Stitch Head

Author: Guy Bass

Illustrator: Pete Williamson

This is as grotty and grub-infested a book as you will ever find – gloriously, wonderfully, hideously awful. Amongst a castle full of half-baked, not-quite-terrifying, fearful monsters (created by the positively mad Professor) lives an almost-alive, not-ghost of a boy called Stitch Head.

I like mad things. The madder, the better.

This monstrosity of a book was concocted (or as some like to call it, ‘published’) by Stripes in 2011 and really I am rather horrified with myself for not having read it sooner. What a gleefully gruesome book I’ve been missing out on. I urge you to not make the same mistake as me and get to know this assortment of creatures as soon as you possibly can.

The only slight positive to waiting this long is, there’s now a whole series for me to enjoy. So, I’m off to find a hot air balloon to try and fool (I mean tempt!) a six-book-set from the shadows and then lock myself in a dastardly dungeon to read them all in one go – as punishment of course!

Stitch Head was the professor’s first creation and, much to his dismay, has long since been forgotten. Condemned to the lost memories of his master’s mad-mind, Stitch Head has forced himself to exist in the shadows of the castle – only daring to creep out when a creation is in need of ghostly assistance. That is… until… Creature is brought to almost-life (under a full moon no less) and Fulbert Freakfinder comes knocking on the great door. What ensues is a terrifically spooky tale of catastrophe, very long and perilous ladders, friendship and kidnap!

Never a more grotesquely horrid, hideously grim or freakishly spooky story have I ever read. This is absolutely great for children aged 8+ and will definitely appeal to those who don’t necessarily identify as ‘readers’ or say that ‘books are boring’. If they’re not sure, just shown them a few of the freakishly good illustrations and tell them it’s…

“… the most mind-blowin’, stomach-churnin’, trouser-messin’…” book on Earth!!

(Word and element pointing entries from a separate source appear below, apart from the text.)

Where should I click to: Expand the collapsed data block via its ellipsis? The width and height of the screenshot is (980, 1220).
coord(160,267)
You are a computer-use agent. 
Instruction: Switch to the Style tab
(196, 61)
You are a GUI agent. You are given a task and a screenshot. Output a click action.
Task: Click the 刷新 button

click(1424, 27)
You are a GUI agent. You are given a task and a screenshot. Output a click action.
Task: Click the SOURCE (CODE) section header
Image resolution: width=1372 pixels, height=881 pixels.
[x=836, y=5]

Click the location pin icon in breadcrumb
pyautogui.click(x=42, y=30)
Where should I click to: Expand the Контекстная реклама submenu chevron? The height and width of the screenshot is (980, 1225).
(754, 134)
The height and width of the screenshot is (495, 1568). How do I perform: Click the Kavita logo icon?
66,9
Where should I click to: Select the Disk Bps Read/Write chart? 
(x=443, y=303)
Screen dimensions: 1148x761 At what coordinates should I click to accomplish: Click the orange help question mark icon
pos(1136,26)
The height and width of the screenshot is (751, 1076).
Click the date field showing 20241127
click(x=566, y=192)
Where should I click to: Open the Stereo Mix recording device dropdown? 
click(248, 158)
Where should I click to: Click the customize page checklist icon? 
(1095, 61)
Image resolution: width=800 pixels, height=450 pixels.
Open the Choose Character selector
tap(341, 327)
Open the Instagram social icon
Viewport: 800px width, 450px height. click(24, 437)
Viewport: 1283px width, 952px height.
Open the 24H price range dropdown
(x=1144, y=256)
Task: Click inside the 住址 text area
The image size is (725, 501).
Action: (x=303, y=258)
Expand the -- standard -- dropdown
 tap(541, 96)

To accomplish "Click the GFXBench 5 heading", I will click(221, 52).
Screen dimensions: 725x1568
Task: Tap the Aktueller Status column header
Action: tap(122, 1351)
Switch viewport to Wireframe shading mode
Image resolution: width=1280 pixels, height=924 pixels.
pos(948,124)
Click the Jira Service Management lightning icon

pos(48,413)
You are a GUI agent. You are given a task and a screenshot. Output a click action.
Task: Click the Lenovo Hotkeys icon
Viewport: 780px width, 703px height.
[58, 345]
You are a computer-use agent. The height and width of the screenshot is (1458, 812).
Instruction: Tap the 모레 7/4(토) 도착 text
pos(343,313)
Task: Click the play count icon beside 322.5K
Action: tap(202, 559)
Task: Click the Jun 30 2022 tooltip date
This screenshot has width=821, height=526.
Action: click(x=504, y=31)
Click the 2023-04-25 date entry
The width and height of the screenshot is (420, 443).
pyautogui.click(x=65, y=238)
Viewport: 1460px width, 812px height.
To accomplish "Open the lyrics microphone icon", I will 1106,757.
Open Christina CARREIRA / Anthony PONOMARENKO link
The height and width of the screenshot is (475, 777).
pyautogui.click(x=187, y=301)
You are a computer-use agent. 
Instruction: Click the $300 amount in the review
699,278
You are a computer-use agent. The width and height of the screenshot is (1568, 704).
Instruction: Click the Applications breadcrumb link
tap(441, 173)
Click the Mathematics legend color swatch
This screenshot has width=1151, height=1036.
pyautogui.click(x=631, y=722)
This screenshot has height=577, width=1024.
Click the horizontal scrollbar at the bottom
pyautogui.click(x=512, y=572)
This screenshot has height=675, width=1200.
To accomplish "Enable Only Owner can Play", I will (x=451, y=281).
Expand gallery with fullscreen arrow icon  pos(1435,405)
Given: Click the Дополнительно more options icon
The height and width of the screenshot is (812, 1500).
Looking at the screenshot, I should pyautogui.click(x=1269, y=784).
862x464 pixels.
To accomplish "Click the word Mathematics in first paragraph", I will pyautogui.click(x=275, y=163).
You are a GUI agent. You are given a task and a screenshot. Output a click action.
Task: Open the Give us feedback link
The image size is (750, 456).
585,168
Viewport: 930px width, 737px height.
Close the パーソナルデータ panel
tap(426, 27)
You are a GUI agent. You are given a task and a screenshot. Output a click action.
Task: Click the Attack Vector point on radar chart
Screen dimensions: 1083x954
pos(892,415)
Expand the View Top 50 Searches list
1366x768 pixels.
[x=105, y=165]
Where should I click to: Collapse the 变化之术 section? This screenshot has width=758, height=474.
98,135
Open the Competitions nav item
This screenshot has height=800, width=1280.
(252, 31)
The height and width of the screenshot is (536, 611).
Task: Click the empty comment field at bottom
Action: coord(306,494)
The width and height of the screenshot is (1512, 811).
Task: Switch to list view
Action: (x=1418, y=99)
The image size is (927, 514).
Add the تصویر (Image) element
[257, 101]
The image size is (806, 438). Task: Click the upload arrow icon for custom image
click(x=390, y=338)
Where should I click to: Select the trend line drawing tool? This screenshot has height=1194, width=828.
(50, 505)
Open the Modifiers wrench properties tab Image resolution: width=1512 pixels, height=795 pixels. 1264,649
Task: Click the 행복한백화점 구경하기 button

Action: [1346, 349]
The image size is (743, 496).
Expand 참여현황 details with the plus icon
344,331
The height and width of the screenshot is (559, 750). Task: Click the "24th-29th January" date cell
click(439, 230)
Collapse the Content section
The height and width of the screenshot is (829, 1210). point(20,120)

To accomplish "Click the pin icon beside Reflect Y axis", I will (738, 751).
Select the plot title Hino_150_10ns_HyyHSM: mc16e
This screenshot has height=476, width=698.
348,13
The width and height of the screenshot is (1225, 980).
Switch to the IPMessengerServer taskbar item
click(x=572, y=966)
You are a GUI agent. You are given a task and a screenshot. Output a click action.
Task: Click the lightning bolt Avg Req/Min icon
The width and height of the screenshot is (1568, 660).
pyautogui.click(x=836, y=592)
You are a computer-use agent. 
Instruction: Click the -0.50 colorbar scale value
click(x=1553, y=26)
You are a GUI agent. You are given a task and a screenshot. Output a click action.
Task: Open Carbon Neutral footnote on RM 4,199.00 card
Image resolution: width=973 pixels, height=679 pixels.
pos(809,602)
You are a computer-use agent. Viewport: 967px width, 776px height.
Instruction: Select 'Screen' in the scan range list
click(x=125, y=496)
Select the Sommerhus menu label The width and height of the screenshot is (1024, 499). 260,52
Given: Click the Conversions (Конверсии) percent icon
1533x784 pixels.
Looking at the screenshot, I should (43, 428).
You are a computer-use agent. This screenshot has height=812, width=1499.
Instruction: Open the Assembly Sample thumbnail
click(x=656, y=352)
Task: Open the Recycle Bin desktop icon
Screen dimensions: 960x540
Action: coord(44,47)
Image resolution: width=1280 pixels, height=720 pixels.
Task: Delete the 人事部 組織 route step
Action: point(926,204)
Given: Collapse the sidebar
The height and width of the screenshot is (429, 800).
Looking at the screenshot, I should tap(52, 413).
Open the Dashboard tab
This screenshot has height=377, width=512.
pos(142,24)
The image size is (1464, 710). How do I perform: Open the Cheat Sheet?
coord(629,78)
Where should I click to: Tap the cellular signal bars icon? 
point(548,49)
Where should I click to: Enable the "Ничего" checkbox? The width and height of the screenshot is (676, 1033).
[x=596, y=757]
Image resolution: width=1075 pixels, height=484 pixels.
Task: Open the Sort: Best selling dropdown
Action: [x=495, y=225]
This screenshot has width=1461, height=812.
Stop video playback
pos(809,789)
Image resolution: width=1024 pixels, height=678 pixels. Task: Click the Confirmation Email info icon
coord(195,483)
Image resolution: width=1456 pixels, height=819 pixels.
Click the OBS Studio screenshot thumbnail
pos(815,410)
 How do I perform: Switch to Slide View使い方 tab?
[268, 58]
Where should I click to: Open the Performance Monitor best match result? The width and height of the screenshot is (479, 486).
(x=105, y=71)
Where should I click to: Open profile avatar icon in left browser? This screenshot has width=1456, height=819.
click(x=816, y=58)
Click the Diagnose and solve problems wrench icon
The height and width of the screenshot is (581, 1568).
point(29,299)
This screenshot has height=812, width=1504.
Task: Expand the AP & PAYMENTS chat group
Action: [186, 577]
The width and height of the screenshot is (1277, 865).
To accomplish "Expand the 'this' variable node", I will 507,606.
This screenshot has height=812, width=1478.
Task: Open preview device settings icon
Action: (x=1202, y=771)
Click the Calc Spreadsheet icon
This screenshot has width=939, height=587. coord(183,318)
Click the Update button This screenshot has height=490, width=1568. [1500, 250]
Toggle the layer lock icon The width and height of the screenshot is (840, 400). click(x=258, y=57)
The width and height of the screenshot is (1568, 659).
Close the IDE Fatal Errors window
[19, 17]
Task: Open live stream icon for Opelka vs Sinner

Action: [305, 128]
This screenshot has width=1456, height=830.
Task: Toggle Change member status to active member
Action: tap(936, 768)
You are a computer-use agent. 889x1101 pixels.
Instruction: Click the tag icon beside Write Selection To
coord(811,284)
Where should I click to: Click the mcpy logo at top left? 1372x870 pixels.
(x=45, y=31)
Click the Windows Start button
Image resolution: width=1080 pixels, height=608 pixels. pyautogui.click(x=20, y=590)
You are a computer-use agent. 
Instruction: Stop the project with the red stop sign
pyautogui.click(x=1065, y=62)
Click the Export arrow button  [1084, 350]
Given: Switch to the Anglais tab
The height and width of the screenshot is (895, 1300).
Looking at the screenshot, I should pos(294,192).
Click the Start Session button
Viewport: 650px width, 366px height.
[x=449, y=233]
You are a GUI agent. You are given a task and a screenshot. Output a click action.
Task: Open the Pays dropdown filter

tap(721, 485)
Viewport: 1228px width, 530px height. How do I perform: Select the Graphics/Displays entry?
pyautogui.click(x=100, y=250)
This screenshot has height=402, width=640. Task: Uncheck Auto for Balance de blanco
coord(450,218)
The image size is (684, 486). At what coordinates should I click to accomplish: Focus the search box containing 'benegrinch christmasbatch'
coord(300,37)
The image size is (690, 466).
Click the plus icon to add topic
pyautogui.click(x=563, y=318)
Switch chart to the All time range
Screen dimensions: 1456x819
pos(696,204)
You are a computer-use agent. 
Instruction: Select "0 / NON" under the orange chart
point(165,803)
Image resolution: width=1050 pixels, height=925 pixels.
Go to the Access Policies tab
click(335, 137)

As an aside, in homage to the great Professor Erasmus – who dedicates his life to the creation of monstrously wonderful beings from second-hand parts and stuck-together bitsthis review may have stolen a few particularly marvellous words and phrases from the exceptional writing of the book. It felt the best way to give you a flavour of the “unknowable horror of an unnaturally” good read.